Cost-effectiveness of a domestic violence and abuse training and support programme in primary care in the real world: updated modelling based on an MRC phase IV observational pragmatic implementation study.
Barbosa EC., Verhoef TI., Morris S., Solmi F., Johnson M., Sohal A., El-Shogri F., Dowrick S., Ronalds C., Griffiths C., Eldridge S., Lewis NV., Devine A., Spencer A., Feder G.

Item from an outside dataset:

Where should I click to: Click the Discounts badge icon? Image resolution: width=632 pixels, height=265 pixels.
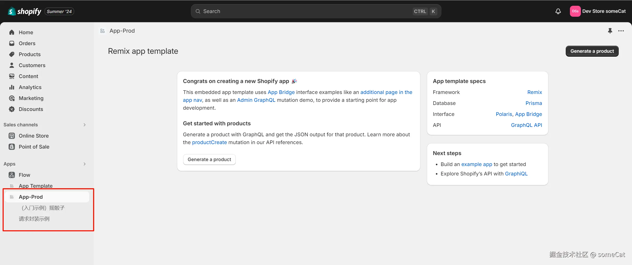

OBJECTIVES: To evaluate the cost-effectiveness of the implementation of the Identification and Referral to Improve Safety (IRIS) programme using up-to-date real-world information on costs and effectiveness from routine clinical practice. A Markov model was constructed to estimate mean costs and quality-adjusted life-years (QALYs) of IRIS versus usual care per woman registered at a general practice from a societal and health service perspective with a 10-year time horizon. DESIGN AND SETTING: Cost-utility analysis in UK general practices, including data from six sites which have been running IRIS for at least 2 years across England. PARTICIPANTS: Based on the Markov model, which uses health states to represent possible outcomes of the intervention, we stipulated a hypothetical cohort of 10 000 women aged 16 years or older. INTERVENTIONS: The IRIS trial was a randomised controlled trial that tested the effectiveness of a primary care training and support intervention to improve the response to women experiencing domestic violence and abuse, and found it to be cost-effective. As a result, the IRIS programme has been implemented across the UK, generating data on costs and effectiveness outside a trial context. RESULTS: The IRIS programme saved £14 per woman aged 16 years or older registered in general practice (95% uncertainty interval -£151 to £37) and produced QALY gains of 0.001 per woman (95% uncertainty interval -0.005 to 0.006). The incremental net monetary benefit was positive both from a societal and National Health Service perspective (£42 and £22, respectively) and the IRIS programme was cost-effective in 61% of simulations using real-life data when the cost-effectiveness threshold was £20 000 per QALY gained as advised by National Institute for Health and Care Excellence. CONCLUSION: The IRIS programme is likely to be cost-effective and cost-saving from a societal perspective in the UK and cost-effective from a health service perspective, although there is considerable uncertainty surrounding these results, reflected in the large uncertainty intervals.